My mind staggered at the enormity of what he was saying. Maturing. Changing. Sure, I’d known he wasn’t the same as other guys. He’d even mentioned the maturing thing when I’d asked him why he didn’t have any tattoos. “One permanent one to commemorate each fight is allowed, but only after a warrior reaches maturity. Before that, temporary marks are applied and only for fights.” He’d said it like maturing was a specific age, no different from being old enough to legally buy liquor or get a driver’s license. Why hadn’t he really explained?
He let out a long breath. “I can’t stop what’s happening, but I can slow it down, make it more manageable. What’s most important is that I don’t let it come on full force right now. I need to be at the top of my game when I go to the realm.”
I wanted to wheel around and shout that there was an obvious solution that wouldn’t involve screwing with our relationship. He shouldn’t go. He should let the other men do it. But I wasn’t about to insult him. He knew what was going on inside him better than anyone, his limits and the risks. Besides, if anyone suggested I back off and not play my part in this rescue, I’d be blistering angry and would do it anyway. This was something he had to do or the guilt of escaping at my mother’s expense would destroy him.
An empty feeling uncoiled inside me. I slipped from his grip and turned to face him. “Just until you get back, promise.”
Before I could think, his lips were on mine, hungry and forceful, opening, moving as if he couldn’t get enough. He uttered a moan, a deep sound welling up from his very core.
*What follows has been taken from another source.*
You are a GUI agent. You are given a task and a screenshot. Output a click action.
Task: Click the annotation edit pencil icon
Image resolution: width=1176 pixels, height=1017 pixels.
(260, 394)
I kissed
him back, lips parting, my tongue seeking his. He yanked the buttons of my shirt open, his tongue and teeth trailing shivers of pleasure down my neck. Gasping, I raked my fingernails across his hair, gripping his head as his mouth moved toward my breasts, sucking, licking. My nipples hardened, bliss and pain mingling into an unbearably sweet sensation.
My shirt fell away, the cool air titillating my heated skin. I gasped and trembled. His lips returned to mine. The full length of his sculpted, hard body pushed against me, coaxing me backward and down onto the quilt-covered chaise. His hips rolled against me, his mouth now grazing my shoulder blades. I closed my eyes, lost in the rush of his weight on top of me, and his kisses. I groaned and ran my fingers up under his T-shirt, feeling his silky skin, roped muscles, the ridge of a scar, his nipples. His fingers moved downward, stroking my whole body and sliding between my legs, touching, fondling. I moaned again. My body thrummed with desire for him. I heard his zipper open.
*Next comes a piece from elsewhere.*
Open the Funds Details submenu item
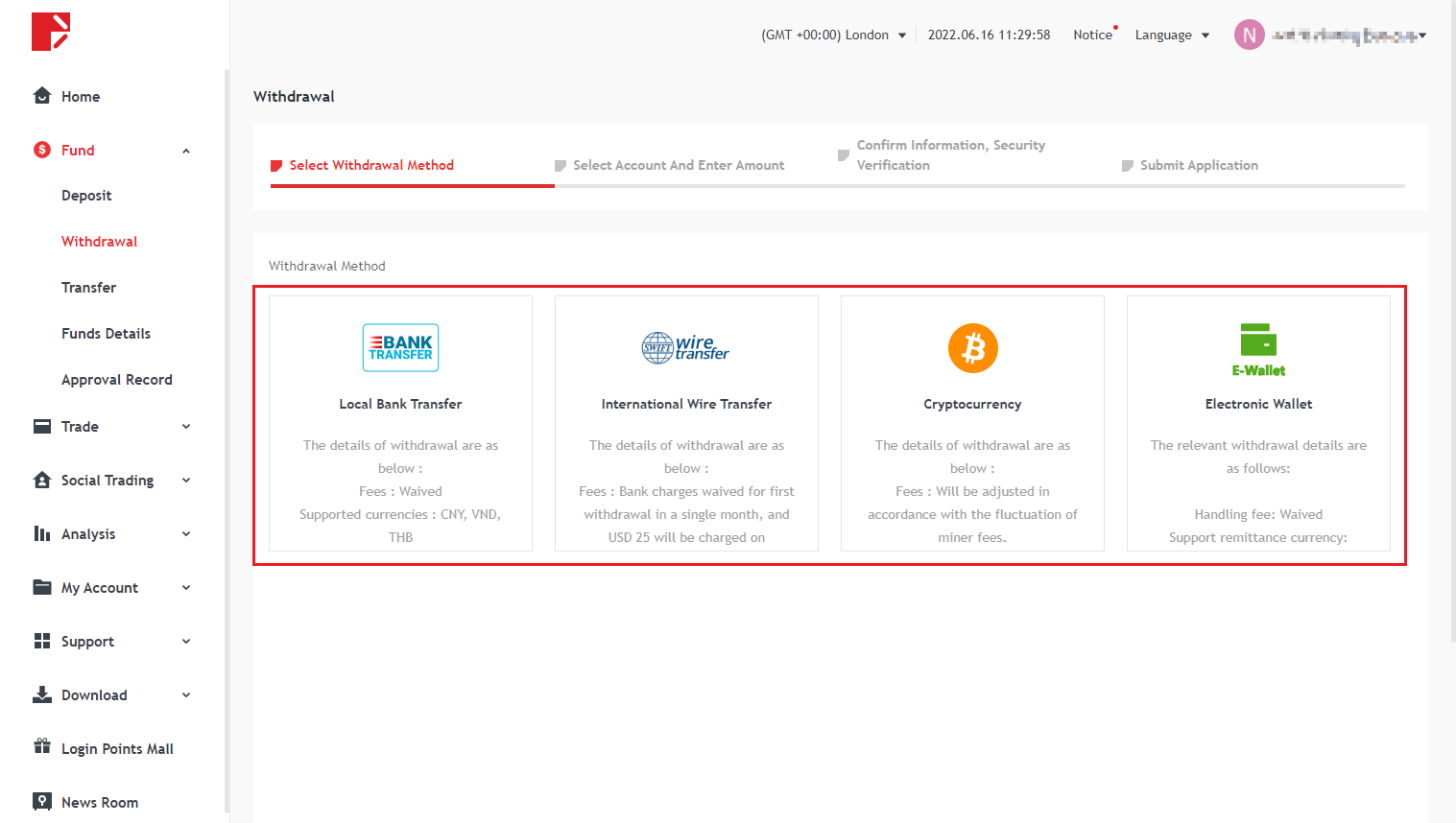Screen dimensions: 1456x823 106,334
“Wait,” I panted. I wriggled one arm free, reached for my bag, and fumbled for a foil pack.
He guided my hand, helping me slide the condom over his eager cock. I wanted him. Wanted him so badly I couldn’t wait. And this time, unlike ever before, he didn’t tease or hesitate. There was a mad desperation to the way he made love to me, hard and fast, as if a battle raged inside of him, one side wanting to drive me to insanity, the other wanting nothing more than to reach the oblivion of climax.
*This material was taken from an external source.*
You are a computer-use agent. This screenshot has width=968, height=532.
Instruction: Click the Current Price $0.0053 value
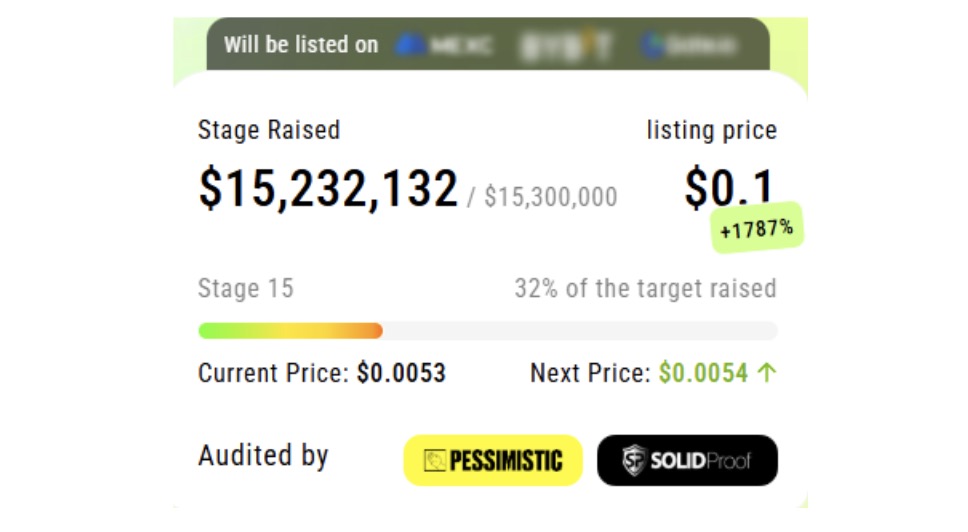(x=401, y=373)
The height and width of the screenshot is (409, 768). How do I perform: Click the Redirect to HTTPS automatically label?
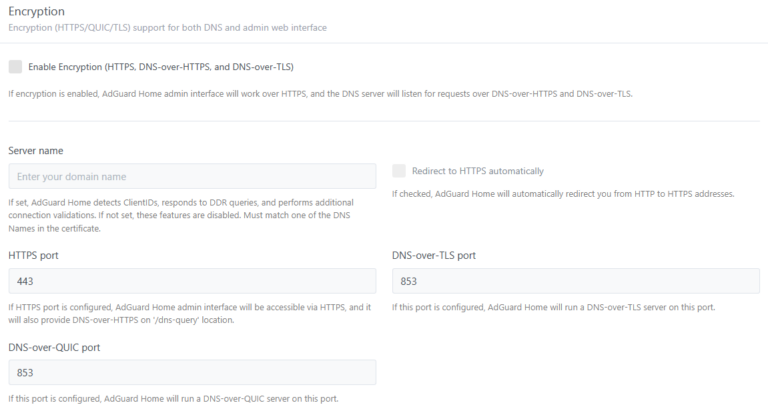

His aura burned bright as a comet. It didn’t just bathe me like it had before. This time its blue light melded into me, penetrating every cell of my body, my pores, my hair, my bloodstream, my heart, and my mind, all possessed by him. My ears rang and my head swam from the power of it. I could smell his passion, too, the white-hot scent of a welder’s torch, the smell of rain sizzling on parched pavement. The rush of it was almost more than I could bear and there was no holding back—explosive and fast as a summer storm, I came. He came a second later, his body shuddering on top of me, his breath hot and rapid against my neck.
But even as I lay there in his arms—his fingers brushing the damp hair from my face, kisses soft and gentle—the high still pulsed and lingered inside me, and the aura’s soft blue glow shimmered in the air around us. And the truth of it all hit me again, hard. I wanted more. Of him. Of us. And I was afraid of losing it.